→ **What you should do**
Each line below that contains the word "address" must be copied.

→ **Provided records**
• • • • • • •

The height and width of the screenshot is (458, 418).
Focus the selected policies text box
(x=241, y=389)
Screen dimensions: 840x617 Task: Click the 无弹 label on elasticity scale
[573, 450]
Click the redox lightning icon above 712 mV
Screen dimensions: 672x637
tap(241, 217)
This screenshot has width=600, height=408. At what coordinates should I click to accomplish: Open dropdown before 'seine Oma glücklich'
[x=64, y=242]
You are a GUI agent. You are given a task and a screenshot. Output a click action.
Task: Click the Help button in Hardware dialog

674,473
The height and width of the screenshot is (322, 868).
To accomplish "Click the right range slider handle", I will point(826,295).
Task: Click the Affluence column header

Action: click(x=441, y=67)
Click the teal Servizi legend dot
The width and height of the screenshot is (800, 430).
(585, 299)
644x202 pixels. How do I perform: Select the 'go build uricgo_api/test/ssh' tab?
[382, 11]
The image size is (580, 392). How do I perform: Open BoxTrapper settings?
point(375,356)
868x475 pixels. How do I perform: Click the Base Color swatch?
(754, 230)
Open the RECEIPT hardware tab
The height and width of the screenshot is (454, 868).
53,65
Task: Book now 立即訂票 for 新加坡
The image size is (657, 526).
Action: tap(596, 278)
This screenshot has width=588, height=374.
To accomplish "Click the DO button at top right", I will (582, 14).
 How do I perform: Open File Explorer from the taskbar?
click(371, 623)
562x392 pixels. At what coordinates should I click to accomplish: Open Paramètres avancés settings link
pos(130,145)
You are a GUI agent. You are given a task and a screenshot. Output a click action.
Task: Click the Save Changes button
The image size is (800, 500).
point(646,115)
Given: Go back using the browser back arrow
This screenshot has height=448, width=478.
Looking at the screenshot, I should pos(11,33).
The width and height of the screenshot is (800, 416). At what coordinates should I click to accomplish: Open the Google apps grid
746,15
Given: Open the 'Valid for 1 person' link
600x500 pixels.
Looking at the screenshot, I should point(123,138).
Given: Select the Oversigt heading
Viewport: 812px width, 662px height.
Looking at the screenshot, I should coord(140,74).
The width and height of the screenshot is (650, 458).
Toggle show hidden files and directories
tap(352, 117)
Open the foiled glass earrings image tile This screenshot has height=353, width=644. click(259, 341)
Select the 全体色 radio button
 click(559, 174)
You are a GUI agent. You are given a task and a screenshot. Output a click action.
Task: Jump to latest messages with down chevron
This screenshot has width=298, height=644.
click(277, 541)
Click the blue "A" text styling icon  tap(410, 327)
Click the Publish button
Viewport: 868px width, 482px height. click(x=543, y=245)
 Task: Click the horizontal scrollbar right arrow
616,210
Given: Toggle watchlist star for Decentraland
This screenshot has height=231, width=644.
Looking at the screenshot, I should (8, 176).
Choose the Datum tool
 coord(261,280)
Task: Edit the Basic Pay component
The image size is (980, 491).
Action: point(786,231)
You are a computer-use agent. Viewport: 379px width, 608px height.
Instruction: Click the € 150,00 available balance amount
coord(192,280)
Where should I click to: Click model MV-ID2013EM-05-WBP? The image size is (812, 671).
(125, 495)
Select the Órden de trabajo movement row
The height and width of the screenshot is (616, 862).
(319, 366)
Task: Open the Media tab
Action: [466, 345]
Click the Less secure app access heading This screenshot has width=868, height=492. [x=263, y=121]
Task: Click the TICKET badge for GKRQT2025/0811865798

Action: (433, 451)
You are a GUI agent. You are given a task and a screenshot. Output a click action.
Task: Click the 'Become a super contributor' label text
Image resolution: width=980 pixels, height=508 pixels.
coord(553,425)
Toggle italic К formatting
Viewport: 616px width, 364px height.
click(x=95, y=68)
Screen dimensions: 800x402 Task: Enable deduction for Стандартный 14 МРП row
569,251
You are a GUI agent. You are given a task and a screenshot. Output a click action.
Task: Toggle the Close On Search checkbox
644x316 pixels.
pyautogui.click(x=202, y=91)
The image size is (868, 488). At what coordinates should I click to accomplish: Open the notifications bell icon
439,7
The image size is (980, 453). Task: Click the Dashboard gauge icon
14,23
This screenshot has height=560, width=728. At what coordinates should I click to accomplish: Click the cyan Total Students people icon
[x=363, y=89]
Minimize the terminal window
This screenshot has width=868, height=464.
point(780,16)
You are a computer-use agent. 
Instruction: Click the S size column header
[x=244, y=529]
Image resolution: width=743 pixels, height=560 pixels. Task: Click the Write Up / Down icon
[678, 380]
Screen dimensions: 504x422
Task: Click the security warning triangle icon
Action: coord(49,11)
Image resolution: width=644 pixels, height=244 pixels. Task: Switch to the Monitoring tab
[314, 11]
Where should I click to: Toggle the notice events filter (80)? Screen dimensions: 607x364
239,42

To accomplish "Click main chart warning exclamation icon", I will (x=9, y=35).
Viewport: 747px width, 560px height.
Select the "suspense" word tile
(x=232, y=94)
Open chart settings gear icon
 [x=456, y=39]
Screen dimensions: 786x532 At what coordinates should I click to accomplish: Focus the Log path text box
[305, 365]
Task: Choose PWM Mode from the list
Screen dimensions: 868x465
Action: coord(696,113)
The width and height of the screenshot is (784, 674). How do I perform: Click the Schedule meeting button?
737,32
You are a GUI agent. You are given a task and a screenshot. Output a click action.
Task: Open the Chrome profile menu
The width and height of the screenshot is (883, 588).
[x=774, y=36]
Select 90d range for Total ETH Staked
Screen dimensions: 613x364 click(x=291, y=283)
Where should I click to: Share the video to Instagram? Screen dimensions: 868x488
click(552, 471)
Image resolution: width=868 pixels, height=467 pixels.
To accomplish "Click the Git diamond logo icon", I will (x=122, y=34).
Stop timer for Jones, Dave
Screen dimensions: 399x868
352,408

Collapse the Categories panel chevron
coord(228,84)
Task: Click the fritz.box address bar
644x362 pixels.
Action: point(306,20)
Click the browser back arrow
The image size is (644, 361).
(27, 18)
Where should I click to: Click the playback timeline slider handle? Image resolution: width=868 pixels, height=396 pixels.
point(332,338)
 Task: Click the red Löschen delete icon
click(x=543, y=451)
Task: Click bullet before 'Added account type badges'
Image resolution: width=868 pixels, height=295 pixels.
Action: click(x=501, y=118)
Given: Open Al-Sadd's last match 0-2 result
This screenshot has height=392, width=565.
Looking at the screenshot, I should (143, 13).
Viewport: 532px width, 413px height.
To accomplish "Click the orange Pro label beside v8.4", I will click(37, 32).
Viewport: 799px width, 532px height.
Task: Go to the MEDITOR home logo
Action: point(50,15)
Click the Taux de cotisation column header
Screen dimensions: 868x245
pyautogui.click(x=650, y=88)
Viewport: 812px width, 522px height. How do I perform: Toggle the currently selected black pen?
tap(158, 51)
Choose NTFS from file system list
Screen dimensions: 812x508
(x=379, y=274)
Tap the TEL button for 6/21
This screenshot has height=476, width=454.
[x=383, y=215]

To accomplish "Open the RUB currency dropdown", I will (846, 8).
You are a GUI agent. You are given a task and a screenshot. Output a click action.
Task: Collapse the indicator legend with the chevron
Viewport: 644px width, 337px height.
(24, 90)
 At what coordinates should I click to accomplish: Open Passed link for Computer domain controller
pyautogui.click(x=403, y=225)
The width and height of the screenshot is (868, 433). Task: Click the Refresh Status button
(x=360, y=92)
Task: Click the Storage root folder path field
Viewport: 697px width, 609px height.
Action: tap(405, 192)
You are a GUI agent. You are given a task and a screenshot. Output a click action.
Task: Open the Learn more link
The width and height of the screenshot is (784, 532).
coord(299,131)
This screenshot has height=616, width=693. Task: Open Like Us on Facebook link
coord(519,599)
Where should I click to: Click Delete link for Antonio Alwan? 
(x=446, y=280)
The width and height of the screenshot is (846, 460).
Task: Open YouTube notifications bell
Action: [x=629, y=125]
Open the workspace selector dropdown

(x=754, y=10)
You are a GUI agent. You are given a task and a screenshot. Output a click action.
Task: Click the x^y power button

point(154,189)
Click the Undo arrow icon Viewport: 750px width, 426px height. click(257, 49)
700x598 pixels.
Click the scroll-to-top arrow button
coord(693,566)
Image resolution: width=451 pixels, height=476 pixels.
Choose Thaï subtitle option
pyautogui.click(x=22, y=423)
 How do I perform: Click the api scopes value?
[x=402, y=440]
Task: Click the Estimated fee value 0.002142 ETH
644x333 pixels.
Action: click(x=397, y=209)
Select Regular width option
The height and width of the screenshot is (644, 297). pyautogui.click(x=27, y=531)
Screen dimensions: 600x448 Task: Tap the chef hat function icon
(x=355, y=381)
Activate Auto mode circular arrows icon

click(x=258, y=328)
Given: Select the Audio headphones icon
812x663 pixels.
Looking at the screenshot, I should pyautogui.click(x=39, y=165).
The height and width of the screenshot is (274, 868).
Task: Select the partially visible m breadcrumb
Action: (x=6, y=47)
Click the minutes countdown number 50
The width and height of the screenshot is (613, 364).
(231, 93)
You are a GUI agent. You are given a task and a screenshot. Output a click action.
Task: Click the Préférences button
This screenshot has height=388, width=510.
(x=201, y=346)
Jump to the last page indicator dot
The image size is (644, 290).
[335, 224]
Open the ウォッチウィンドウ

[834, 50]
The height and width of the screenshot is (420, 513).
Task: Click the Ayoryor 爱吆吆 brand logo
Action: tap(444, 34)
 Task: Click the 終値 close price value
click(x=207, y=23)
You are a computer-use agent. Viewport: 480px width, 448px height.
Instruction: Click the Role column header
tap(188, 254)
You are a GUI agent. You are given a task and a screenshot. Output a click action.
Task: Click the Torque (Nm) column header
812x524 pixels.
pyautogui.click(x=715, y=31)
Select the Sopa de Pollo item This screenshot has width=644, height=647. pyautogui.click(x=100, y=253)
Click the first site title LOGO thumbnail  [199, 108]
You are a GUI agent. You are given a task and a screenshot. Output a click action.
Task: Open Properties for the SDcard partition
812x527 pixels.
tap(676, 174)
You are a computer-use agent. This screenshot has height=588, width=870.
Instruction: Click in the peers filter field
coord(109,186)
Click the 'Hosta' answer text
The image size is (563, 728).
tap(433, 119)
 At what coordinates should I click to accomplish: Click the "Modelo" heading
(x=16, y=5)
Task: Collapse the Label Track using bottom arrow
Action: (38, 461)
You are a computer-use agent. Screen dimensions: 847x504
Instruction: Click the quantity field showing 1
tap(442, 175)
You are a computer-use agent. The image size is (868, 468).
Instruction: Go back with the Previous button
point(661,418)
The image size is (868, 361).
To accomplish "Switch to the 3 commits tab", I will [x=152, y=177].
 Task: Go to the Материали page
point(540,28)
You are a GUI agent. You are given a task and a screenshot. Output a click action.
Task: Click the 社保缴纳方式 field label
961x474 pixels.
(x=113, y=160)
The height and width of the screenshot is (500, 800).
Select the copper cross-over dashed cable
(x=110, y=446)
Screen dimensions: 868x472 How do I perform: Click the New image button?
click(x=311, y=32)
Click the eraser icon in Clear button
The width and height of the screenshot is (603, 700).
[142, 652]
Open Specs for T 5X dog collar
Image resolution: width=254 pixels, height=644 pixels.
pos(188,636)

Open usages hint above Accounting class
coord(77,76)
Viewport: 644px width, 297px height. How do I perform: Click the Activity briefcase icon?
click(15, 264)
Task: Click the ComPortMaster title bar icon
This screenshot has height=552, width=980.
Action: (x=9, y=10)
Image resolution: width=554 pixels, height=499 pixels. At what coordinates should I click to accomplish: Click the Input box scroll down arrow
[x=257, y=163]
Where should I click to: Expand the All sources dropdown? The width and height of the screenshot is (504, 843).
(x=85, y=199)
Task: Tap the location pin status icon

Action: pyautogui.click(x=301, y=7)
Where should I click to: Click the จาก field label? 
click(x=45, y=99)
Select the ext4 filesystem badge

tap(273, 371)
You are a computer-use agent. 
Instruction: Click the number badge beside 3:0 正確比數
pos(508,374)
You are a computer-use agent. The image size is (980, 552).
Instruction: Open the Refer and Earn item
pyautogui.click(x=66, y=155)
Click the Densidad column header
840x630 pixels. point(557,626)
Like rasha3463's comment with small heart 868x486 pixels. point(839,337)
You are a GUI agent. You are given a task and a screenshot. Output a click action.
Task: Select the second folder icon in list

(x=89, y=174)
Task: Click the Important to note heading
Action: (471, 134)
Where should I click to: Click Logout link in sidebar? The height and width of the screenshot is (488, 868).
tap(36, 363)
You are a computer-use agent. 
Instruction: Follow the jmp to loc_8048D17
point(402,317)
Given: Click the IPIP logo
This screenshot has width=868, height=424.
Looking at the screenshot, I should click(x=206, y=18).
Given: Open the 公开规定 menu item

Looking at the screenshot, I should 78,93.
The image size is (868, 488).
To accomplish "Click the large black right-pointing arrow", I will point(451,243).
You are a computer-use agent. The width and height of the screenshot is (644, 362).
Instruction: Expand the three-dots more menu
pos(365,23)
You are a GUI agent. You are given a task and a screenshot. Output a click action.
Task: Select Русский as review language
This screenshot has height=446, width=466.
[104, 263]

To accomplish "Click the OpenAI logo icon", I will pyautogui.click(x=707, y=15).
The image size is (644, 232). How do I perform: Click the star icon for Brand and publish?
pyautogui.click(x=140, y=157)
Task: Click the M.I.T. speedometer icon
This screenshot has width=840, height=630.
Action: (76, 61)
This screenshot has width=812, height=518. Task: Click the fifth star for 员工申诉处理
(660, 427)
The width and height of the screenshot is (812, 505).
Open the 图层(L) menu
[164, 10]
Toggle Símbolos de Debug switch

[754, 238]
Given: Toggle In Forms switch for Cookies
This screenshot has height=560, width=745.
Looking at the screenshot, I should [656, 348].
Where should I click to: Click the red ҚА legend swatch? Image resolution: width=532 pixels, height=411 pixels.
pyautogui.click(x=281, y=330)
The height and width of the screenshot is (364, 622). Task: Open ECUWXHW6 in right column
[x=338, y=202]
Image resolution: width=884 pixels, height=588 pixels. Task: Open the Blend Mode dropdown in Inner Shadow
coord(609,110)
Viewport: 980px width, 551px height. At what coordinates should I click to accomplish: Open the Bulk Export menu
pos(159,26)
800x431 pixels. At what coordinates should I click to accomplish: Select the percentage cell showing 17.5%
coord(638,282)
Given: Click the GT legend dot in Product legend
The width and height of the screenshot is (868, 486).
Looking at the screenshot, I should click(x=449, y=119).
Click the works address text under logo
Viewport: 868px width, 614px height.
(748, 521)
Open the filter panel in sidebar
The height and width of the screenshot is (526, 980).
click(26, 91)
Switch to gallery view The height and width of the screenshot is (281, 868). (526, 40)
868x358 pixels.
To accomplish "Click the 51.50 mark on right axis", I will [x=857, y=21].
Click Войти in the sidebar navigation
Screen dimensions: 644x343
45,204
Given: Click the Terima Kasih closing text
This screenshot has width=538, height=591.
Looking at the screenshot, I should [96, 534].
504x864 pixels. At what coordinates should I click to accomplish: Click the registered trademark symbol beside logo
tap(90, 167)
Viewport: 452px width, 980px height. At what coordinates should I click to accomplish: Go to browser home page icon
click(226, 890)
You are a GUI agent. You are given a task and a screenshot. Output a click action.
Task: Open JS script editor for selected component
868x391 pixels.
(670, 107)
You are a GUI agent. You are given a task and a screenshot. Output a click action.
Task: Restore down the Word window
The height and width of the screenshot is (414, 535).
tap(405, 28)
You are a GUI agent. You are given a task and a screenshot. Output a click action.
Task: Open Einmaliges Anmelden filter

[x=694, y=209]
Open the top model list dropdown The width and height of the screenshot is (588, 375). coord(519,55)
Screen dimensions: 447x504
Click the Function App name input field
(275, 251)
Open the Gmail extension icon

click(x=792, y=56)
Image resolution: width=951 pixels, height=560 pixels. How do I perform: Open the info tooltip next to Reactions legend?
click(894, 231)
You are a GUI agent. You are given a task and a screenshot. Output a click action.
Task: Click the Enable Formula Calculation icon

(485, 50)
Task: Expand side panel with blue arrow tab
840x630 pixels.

• • • • • • •

→ **Written reply**
Task: Click the fritz.box address bar
Click the works address text under logo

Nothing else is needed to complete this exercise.